- Chris Ratcliffe/Bloomberg via Getty Images
The US Department of Justice is looking into whether Uber violated laws involving the bribery of foreign officials, the company confirmed to Business Insider on Tuesday.
The DOJ is examining allegations that Uber, the privately-held ride-hailing giant, may have violated the Foreign Corrupt Practices Act. The law makes it illegal for individuals and organizations to pay foreign government officials in order to obtain or retain business.
It’s not clear exactly what incidents or countries the DOJ is looking at, or when the alleged violations may have occurred.

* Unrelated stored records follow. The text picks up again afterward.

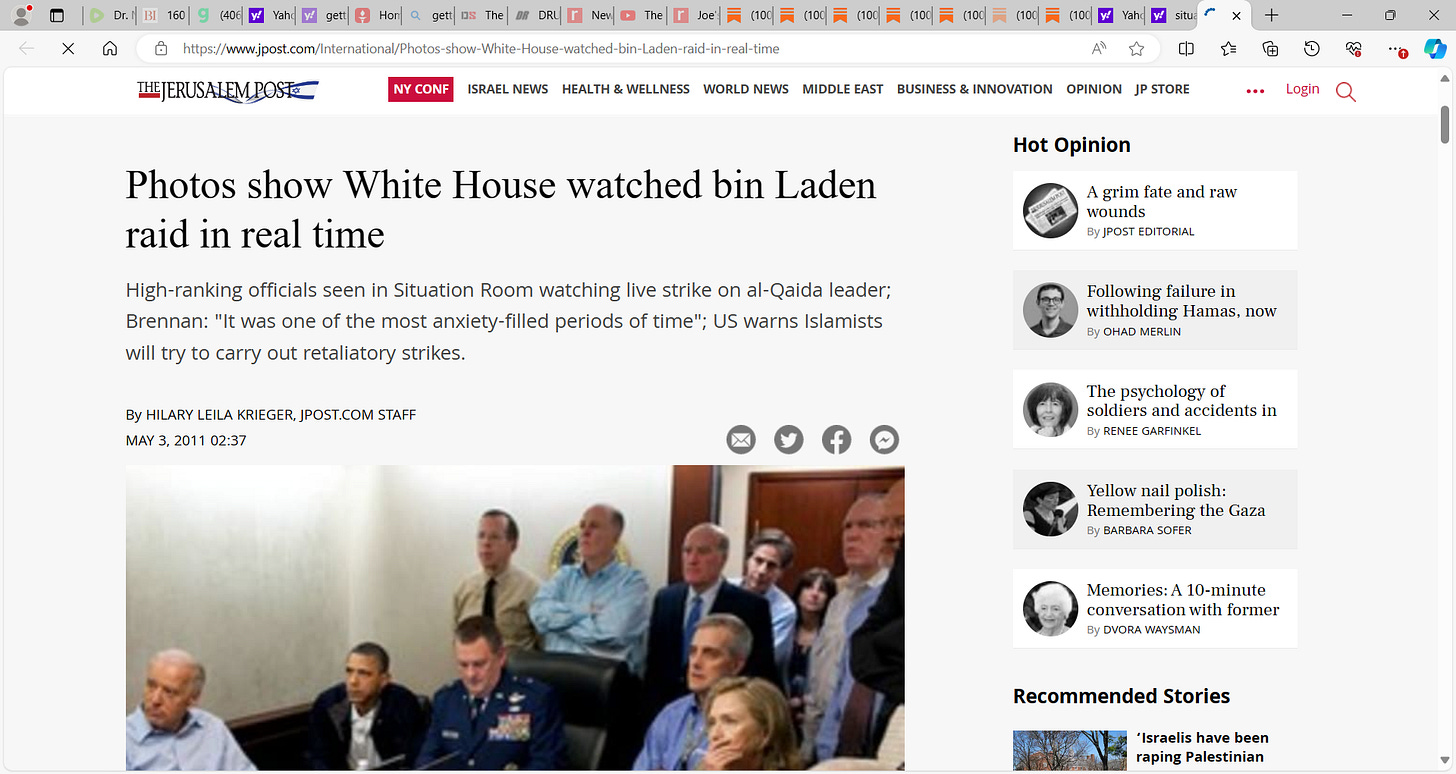This screenshot has width=1456, height=774.
Task: Share article via Messenger icon
Action: [x=884, y=439]
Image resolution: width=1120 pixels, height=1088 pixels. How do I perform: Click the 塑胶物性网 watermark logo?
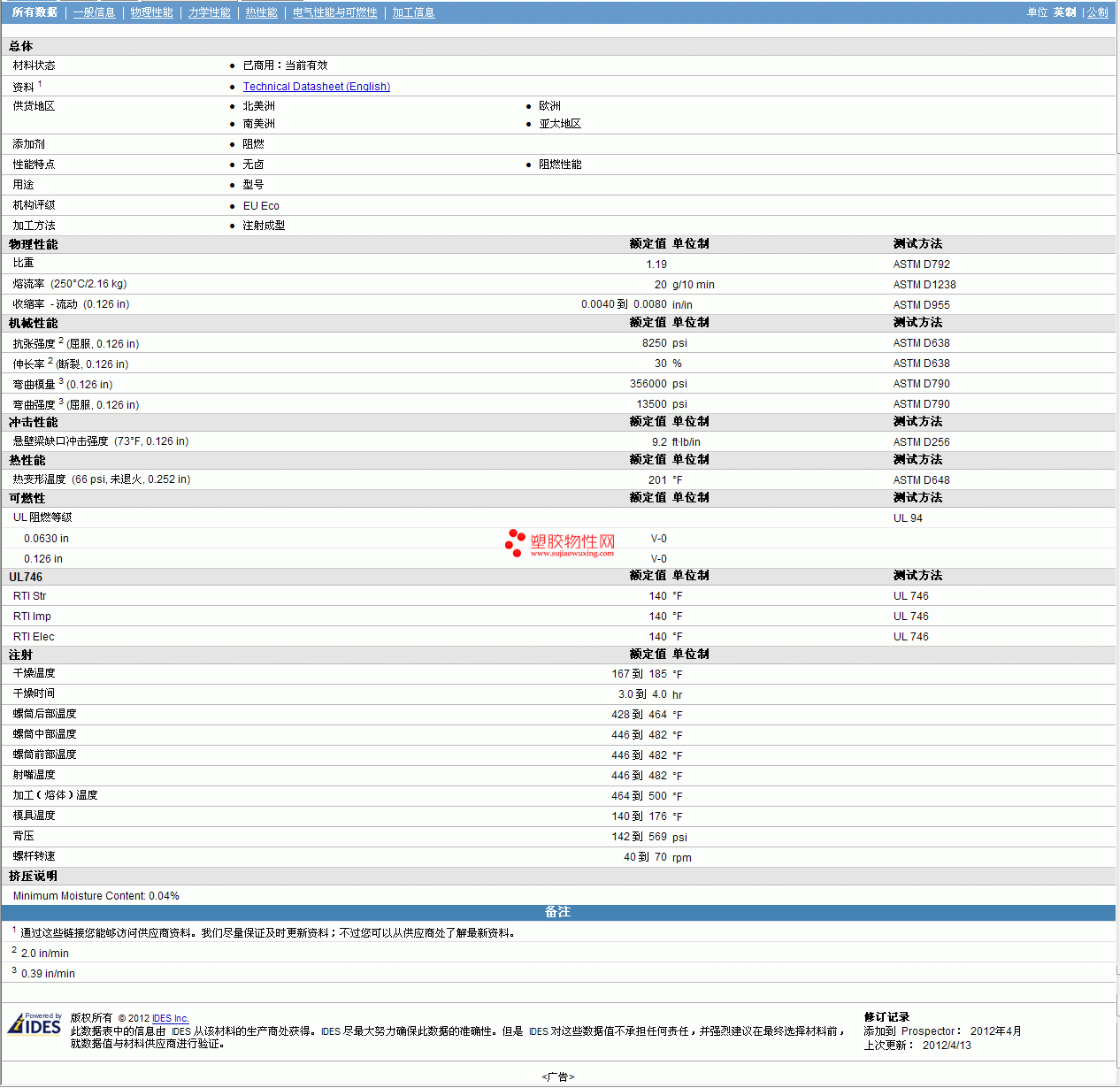click(x=560, y=543)
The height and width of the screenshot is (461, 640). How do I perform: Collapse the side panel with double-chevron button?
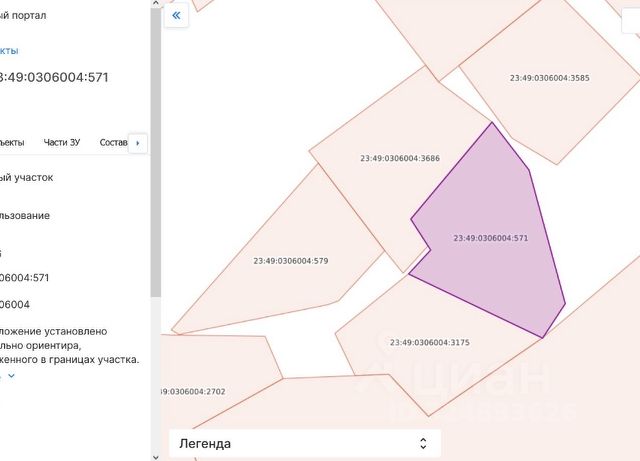tap(176, 16)
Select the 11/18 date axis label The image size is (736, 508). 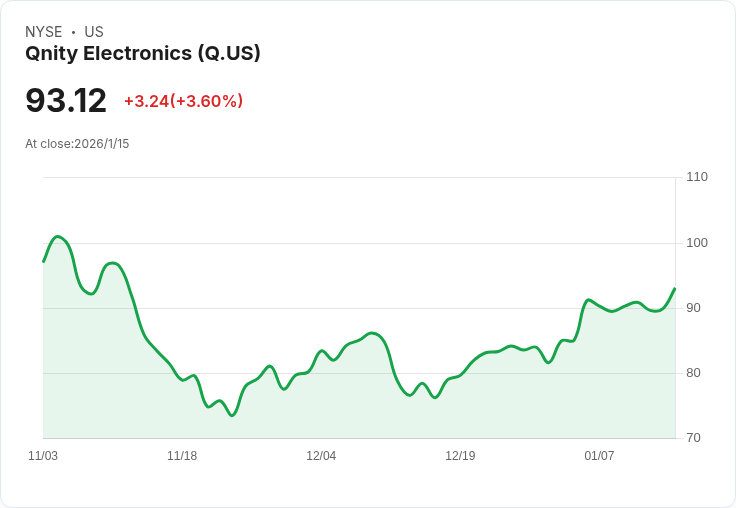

The investigation marks yet another troublesome complication for Uber, the world’s most valuable privately-held tech startup, following months of controversies and internal turmoil. On Sunday, Uber’s board of directors, divided over cofounder Travis Kalanick’s continued role in the company, voted to name Expedia CEO Dara Khosrowshahi as Kalanick’s replacement as CEO. Kalanick resigned that position in June, but remains a director of the company.
Uber is cooperating with the investigation, which is in its preliminary stages, a company representative told Business Insider.
A DOJ representative declined to comment on the inquiry, noting in an email to Business Insider that the agency “generally neither confirms nor denies the existence of an investigation.”
Based on what the DOJ’s examination finds, officials will decide whether to open a full-fledged investigation, according to the Wall Street Journal, which first reported on the inquiry.
Uber operates its eight-year-old ride hailing service across the world, with operations in 632 cities. The company has often encountered resistance and friction from local regulators as it has expanded its footprint and upended incumbent taxi and limousine businesses.
Under Kalanick, Uber also earned a reputation for taking an aggressive posture in its relations with regulators, epitomized by the revelation that it created a secret tool known as “Greyball” to allow its drivers to avoid authorities in cities where the service was banned or under scrutiny.